I found nice function here: (Get the name of a pandas DataFrame)

def get_df_name(df):
    name =[x for x in globals() if globals()[x] is df][0]
    return name

It will help you.

def plot_dist(df,col):
    ax=sns.countplot(x=col,data=df)
    ax.set_title(get_df_name(df))
cors
  • 527
  • 4
  • 11
2

As a beginner I was amazed how difficult it was for experienced programmers to get what we try to achieve. In my case I just wanted to print the name and size of the dataframe. I hope this helps:

def dfshape(df):
    dfname =[x for x in globals() if globals()[x] is df][0]
    print("'"+str(dfname)+"'"+" dataframe shape is:"+str(df.shape))

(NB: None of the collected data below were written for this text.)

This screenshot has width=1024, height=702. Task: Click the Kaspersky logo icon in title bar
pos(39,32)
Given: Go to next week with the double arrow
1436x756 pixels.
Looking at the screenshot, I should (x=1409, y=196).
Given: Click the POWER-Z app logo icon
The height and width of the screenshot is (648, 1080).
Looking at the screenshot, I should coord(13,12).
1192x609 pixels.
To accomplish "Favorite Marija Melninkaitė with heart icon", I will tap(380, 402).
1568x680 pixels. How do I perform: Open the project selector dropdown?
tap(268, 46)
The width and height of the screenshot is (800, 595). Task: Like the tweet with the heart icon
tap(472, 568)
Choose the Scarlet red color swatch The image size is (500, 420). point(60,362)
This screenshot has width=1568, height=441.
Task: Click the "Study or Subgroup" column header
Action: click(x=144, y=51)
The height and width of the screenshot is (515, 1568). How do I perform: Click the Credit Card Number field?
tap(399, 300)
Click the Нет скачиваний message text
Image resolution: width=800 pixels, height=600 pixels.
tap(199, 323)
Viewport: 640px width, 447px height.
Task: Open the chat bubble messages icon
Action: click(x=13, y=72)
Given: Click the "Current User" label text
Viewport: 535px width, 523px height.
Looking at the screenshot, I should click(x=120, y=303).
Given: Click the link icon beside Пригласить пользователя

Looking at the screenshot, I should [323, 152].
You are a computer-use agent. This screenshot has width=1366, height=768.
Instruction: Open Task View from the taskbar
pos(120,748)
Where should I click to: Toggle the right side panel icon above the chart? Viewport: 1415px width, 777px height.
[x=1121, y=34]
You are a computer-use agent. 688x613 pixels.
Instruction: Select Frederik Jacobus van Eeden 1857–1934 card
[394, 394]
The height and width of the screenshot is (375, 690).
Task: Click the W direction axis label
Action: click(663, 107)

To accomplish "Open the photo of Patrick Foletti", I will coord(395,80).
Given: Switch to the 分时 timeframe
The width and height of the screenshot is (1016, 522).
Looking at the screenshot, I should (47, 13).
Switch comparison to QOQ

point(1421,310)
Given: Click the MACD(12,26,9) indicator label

This if very over-engineered compared to hard-coding the print statement, but does 2 in 1. Credits to cors for original solution.

erp_da
  • 199
  • 1
  • 8
1

The question of: What if this is imported from a module, the function that names the df is in the imported module and, the scope is in a file in a parent directory remains open.

@erp_da

This is a ridiculously over-engineered version that adds thousands separator.

def dfshape(df):
    dfname =[x for x in globals() if globals()[x] is df][0]
    print('Dataframe ['+str(dfname)+"]'s"+f" shape is: ({int(str(df.shape)[1:-1].split(', ')[0]):,})",
          f"({int(str(df.shape)[1:-1].split(', ')[1]):,})")

output:

Dataframe [NAME_OF_DATAFRAME]'s shape is: (2,942,528) (7)

Credits to cors for original solution.